* What the exercise asks
Each line below needs to be repeated precisely as it is.

* Exercise inputs

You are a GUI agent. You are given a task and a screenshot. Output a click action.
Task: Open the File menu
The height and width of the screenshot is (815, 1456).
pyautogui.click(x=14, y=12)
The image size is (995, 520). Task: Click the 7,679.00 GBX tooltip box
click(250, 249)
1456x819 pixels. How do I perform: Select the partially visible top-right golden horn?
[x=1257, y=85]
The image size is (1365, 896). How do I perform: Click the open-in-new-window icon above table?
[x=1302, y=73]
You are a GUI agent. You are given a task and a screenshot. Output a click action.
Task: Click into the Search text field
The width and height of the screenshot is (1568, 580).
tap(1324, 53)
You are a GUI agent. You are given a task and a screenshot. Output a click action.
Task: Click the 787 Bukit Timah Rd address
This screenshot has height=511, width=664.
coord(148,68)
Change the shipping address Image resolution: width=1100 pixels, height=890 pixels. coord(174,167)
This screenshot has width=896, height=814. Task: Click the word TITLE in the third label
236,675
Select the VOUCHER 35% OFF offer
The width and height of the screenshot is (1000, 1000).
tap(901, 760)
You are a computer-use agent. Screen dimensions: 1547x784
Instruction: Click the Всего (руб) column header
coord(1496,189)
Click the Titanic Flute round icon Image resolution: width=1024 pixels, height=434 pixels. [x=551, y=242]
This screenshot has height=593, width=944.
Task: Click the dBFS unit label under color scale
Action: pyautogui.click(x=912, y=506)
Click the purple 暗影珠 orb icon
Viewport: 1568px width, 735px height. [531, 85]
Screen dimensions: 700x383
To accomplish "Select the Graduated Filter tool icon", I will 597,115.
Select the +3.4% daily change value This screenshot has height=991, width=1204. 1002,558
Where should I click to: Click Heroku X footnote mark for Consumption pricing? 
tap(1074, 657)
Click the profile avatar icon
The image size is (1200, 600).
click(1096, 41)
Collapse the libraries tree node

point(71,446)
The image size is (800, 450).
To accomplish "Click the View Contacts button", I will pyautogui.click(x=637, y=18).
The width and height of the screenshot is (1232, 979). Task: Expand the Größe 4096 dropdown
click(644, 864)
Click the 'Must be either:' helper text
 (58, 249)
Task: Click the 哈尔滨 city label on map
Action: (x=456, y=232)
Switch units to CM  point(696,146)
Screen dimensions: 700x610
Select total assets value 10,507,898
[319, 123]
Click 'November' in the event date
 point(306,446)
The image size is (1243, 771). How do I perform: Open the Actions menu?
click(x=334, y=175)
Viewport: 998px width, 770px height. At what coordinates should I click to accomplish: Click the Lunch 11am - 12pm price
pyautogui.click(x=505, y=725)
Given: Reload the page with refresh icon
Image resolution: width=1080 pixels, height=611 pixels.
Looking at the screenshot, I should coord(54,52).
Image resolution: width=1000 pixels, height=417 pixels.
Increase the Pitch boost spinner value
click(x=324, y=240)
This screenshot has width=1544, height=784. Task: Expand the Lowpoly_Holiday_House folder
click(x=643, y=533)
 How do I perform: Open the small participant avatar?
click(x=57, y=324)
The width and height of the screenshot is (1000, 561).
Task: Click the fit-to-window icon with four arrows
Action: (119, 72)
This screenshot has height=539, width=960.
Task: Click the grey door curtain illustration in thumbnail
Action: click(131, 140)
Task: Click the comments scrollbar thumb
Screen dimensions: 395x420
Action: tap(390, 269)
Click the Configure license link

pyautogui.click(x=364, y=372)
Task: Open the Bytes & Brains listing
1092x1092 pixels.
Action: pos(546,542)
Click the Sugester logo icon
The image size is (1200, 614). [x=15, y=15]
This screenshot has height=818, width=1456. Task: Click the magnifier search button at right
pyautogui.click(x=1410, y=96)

* Response
You are a GUI agent. You are given a task and a screenshot. Output a click action.
Task: Open the File menu
The height and width of the screenshot is (815, 1456).
pyautogui.click(x=14, y=12)
The image size is (995, 520). Task: Click the 7,679.00 GBX tooltip box
click(250, 249)
1456x819 pixels. How do I perform: Select the partially visible top-right golden horn?
[x=1257, y=85]
The image size is (1365, 896). How do I perform: Click the open-in-new-window icon above table?
[x=1302, y=73]
You are a GUI agent. You are given a task and a screenshot. Output a click action.
Task: Click into the Search text field
The width and height of the screenshot is (1568, 580).
tap(1324, 53)
You are a GUI agent. You are given a task and a screenshot. Output a click action.
Task: Click the 787 Bukit Timah Rd address
This screenshot has height=511, width=664.
coord(148,68)
Change the shipping address Image resolution: width=1100 pixels, height=890 pixels. coord(174,167)
This screenshot has width=896, height=814. Task: Click the word TITLE in the third label
236,675
Select the VOUCHER 35% OFF offer
The width and height of the screenshot is (1000, 1000).
tap(901, 760)
You are a computer-use agent. Screen dimensions: 1547x784
Instruction: Click the Всего (руб) column header
coord(1496,189)
Click the Titanic Flute round icon Image resolution: width=1024 pixels, height=434 pixels. [x=551, y=242]
This screenshot has height=593, width=944.
Task: Click the dBFS unit label under color scale
Action: pyautogui.click(x=912, y=506)
Click the purple 暗影珠 orb icon
Viewport: 1568px width, 735px height. [531, 85]
Screen dimensions: 700x383
To accomplish "Select the Graduated Filter tool icon", I will 597,115.
Select the +3.4% daily change value This screenshot has height=991, width=1204. 1002,558
Where should I click to: Click Heroku X footnote mark for Consumption pricing? 
tap(1074, 657)
Click the profile avatar icon
The image size is (1200, 600).
click(1096, 41)
Collapse the libraries tree node

point(71,446)
The image size is (800, 450).
To accomplish "Click the View Contacts button", I will pyautogui.click(x=637, y=18).
The width and height of the screenshot is (1232, 979). Task: Expand the Größe 4096 dropdown
click(644, 864)
Click the 'Must be either:' helper text
 (58, 249)
Task: Click the 哈尔滨 city label on map
Action: (x=456, y=232)
Switch units to CM  point(696,146)
Screen dimensions: 700x610
Select total assets value 10,507,898
[319, 123]
Click 'November' in the event date
 point(306,446)
The image size is (1243, 771). How do I perform: Open the Actions menu?
click(x=334, y=175)
Viewport: 998px width, 770px height. At what coordinates should I click to accomplish: Click the Lunch 11am - 12pm price
pyautogui.click(x=505, y=725)
Given: Reload the page with refresh icon
Image resolution: width=1080 pixels, height=611 pixels.
Looking at the screenshot, I should coord(54,52).
Image resolution: width=1000 pixels, height=417 pixels.
Increase the Pitch boost spinner value
click(x=324, y=240)
This screenshot has width=1544, height=784. Task: Expand the Lowpoly_Holiday_House folder
click(x=643, y=533)
 How do I perform: Open the small participant avatar?
click(x=57, y=324)
The width and height of the screenshot is (1000, 561).
Task: Click the fit-to-window icon with four arrows
Action: (119, 72)
This screenshot has height=539, width=960.
Task: Click the grey door curtain illustration in thumbnail
Action: click(131, 140)
Task: Click the comments scrollbar thumb
Screen dimensions: 395x420
Action: tap(390, 269)
Click the Configure license link

pyautogui.click(x=364, y=372)
Task: Open the Bytes & Brains listing
1092x1092 pixels.
Action: pos(546,542)
Click the Sugester logo icon
The image size is (1200, 614). [x=15, y=15]
This screenshot has height=818, width=1456. Task: Click the magnifier search button at right
pyautogui.click(x=1410, y=96)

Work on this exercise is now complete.